Pembangunan SMA Kemala Taruna Bhayangkara
Selain mengelola sekolah yang sudah ada, Polri juga aktif mendukung program pendidikan setara sekolah unggulan atau sekolah garuda. Saat ini, Polri tengah membangun SMA Kemala Taruna Bhayangkara. Program ini telah membuka pendaftaran untuk tahap kedua dan mendapatkan antusiasme yang tinggi dari masyarakat.
“Saat ini Polri mendukung program Sekolah Garuda atau Sekolah Unggulan dengan membangun SMA Kemala Taruna Bhayangkara. Saat ini, kami sudah merekrut tahap kedua dengan animo sejumlah 17.921 pendaftar. Ini meningkat 52,32 persen dengan jumlah rencana kuota adalah 180 bila sebelumnya ada 120, dan mereka adalah anak anak yang memiliki IQU di atas 130,” jelas Sigit.
Optimalisasi Pelayanan Kesehatan
Di sektor pelayanan kesehatan, Polri juga terus mendorong optimalisasi fasilitas yang dimiliki.
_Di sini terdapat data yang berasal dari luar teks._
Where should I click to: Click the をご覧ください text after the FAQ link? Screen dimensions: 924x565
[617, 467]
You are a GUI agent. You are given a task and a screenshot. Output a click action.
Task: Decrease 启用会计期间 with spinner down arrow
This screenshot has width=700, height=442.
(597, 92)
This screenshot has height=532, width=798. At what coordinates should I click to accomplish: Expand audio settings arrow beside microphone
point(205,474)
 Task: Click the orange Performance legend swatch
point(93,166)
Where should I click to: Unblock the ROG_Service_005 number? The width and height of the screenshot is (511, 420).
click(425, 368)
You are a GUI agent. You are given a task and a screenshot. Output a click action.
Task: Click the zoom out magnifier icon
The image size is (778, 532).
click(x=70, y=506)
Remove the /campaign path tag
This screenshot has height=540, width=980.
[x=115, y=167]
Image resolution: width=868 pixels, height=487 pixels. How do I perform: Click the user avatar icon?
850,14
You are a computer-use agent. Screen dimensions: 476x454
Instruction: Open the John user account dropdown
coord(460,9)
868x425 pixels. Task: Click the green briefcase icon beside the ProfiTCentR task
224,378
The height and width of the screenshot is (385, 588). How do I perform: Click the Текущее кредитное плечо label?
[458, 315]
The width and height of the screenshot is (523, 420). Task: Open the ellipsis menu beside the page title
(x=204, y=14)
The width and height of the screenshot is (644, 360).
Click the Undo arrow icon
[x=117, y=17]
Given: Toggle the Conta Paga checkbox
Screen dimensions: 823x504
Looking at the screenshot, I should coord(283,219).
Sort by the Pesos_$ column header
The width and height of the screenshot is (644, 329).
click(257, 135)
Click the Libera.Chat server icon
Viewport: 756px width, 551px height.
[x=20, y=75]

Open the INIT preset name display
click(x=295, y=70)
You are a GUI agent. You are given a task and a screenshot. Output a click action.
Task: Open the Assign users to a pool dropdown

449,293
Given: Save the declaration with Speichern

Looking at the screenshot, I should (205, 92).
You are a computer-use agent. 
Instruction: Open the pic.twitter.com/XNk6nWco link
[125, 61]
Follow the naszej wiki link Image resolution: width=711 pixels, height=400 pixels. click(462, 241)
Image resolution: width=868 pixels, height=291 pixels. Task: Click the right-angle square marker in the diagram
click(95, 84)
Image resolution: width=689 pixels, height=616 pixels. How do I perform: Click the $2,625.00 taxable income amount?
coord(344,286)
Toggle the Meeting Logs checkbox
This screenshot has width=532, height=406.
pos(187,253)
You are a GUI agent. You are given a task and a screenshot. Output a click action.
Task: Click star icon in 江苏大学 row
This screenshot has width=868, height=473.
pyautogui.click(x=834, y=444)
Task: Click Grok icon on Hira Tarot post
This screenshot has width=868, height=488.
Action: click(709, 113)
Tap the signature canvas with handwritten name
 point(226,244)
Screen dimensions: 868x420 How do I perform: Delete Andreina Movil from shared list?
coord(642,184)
Dari 59 Rumah Sakit Bhayangkara yang ada, Polri berhasil meraih predikat terbaik sebagai instansi pengelola jabatan fungsional pada tahun 2025. Capaian ini diharapkan menjadi motivasi untuk terus meningkatkan kualitas pelayanan.
“Kemudian terkait dengan pelayanan kesehatan masyarakat, Polri tentunya terus mendorong agar fasilitas kesehatan Polri ini di samping bisa memberikan pelayanan terhadap anggota, kita harapkan ini juga bisa memberikan pelayanan terhadap masyarakat,” kata Sigit.
“Alhamdulillah dari 59 rumah Bhayangkara yang kita miliki, kita mendapatkan peringkat pertama untuk penghargaan instansi pengelola jabatan fungsional terbaik di tahun 2025. Kita tentunya terus mendorong agar kualitas pelayanan kesehatan rumah sakit bhayangkara ini betul-betul menjadi lebih maksimal,” imbuhnya.